* Problem details: What is needed is a single figure: how many lines of the records below contain the word "drag".

* Pixel coordinate grounding data:
*** Block opens ***
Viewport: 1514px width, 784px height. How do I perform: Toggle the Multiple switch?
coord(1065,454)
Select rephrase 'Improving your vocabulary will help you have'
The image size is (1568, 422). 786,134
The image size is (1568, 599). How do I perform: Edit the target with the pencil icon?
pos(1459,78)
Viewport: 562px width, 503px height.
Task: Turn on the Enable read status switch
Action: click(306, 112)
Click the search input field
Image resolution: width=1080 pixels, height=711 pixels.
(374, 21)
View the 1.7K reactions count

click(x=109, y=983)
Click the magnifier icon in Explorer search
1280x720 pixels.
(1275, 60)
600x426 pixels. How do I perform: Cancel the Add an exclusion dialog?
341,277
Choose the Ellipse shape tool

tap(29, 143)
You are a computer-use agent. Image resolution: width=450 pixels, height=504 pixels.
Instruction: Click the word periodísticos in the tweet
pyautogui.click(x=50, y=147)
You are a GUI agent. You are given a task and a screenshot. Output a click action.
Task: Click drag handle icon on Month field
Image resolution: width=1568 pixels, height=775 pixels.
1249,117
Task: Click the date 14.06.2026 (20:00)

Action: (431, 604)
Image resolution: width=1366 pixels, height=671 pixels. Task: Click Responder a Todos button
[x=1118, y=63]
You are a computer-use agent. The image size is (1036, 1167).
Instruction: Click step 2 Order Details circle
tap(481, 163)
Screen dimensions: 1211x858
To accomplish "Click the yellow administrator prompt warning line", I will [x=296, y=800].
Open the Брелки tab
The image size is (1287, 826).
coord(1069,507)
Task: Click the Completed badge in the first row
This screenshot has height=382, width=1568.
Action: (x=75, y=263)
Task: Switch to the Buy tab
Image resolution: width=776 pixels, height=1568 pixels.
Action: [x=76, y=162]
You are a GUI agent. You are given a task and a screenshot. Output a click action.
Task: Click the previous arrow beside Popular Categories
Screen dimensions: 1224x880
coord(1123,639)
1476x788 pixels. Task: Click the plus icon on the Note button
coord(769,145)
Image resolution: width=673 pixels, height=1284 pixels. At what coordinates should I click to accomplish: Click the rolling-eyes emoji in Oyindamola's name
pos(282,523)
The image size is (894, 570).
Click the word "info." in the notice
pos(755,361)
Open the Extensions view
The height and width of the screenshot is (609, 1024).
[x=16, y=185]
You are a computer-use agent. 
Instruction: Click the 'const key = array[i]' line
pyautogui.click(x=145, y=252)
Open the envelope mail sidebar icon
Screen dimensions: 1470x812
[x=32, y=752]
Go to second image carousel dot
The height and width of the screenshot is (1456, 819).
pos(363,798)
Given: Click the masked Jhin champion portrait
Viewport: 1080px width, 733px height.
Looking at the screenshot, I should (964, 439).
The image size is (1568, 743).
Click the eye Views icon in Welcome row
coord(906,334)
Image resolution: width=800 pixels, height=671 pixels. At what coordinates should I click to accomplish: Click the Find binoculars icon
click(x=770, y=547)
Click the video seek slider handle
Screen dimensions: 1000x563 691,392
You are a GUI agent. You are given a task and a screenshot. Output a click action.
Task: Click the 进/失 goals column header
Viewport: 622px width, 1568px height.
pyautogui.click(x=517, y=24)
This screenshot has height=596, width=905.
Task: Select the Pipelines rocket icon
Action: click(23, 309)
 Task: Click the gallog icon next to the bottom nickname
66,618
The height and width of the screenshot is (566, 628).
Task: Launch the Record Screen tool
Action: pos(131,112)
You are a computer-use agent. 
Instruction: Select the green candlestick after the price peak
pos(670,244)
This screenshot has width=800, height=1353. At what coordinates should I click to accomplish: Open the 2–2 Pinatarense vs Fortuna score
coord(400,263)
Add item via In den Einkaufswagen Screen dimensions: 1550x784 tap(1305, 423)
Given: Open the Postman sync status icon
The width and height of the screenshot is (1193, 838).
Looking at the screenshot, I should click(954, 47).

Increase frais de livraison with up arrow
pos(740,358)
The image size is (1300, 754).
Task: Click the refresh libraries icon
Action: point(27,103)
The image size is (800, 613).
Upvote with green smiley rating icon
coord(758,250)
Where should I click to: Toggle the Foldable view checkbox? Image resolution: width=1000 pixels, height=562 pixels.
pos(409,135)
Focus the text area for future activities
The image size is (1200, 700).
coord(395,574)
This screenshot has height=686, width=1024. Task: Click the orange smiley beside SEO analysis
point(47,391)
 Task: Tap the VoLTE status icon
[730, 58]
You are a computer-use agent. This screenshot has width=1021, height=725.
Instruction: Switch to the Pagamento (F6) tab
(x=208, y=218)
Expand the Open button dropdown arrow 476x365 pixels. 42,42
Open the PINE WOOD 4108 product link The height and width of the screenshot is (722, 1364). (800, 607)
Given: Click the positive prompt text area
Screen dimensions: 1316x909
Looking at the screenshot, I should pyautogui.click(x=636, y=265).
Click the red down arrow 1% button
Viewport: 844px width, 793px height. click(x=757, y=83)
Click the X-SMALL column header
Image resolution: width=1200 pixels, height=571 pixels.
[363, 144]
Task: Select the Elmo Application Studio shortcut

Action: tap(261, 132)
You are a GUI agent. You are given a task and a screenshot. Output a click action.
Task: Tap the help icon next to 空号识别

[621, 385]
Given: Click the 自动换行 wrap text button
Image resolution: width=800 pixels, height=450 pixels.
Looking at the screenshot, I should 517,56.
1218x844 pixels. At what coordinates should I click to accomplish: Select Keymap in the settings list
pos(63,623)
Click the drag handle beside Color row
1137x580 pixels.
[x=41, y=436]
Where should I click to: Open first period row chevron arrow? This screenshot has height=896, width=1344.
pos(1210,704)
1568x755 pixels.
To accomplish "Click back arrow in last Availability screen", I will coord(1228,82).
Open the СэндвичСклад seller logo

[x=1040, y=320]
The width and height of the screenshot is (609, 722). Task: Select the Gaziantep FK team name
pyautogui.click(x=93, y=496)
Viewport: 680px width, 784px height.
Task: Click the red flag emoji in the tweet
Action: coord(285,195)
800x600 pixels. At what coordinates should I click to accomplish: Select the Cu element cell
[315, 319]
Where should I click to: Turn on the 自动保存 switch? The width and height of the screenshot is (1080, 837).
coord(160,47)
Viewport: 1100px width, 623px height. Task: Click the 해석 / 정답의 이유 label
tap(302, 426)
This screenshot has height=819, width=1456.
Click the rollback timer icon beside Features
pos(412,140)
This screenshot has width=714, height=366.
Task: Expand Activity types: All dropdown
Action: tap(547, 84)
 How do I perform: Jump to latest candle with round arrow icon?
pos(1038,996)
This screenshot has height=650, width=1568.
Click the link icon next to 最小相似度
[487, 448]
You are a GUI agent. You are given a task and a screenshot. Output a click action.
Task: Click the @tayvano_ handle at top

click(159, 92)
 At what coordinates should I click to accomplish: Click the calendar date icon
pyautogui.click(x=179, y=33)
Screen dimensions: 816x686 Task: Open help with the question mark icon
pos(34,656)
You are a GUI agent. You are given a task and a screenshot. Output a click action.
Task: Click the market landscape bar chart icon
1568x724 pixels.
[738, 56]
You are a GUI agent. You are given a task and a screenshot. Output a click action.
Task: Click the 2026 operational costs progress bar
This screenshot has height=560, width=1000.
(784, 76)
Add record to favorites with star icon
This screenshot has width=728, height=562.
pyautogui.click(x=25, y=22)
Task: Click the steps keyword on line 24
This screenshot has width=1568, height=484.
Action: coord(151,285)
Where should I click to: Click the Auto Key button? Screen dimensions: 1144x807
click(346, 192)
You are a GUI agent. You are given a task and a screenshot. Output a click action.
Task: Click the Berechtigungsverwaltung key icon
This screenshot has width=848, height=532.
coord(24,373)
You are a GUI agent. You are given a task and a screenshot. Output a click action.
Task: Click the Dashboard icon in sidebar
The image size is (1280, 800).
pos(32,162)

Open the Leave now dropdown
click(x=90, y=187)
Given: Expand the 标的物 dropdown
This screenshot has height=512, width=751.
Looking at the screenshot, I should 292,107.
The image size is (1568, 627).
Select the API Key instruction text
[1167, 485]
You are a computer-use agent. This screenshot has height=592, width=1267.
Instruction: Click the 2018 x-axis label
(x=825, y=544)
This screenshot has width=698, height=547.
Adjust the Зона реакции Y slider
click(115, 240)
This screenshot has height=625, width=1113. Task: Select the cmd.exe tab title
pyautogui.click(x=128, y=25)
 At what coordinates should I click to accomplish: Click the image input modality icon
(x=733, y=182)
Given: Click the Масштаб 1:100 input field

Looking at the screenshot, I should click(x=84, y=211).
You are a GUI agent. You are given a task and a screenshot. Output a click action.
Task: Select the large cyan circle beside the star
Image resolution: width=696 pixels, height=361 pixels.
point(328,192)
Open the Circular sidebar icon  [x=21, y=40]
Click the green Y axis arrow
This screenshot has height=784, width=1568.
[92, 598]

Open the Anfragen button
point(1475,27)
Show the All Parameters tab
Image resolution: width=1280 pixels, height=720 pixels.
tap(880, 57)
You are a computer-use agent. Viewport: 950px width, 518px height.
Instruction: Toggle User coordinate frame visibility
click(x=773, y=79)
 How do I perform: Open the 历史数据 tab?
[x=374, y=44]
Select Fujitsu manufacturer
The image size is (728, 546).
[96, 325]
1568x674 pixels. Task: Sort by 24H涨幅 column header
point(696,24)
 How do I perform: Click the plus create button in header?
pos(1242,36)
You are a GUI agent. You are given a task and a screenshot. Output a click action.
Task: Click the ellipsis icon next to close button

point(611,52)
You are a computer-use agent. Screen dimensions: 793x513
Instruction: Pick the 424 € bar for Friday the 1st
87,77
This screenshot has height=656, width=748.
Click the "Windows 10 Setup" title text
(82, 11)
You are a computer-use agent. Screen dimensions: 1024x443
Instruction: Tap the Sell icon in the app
*** Block closes ***
* Answer section: 2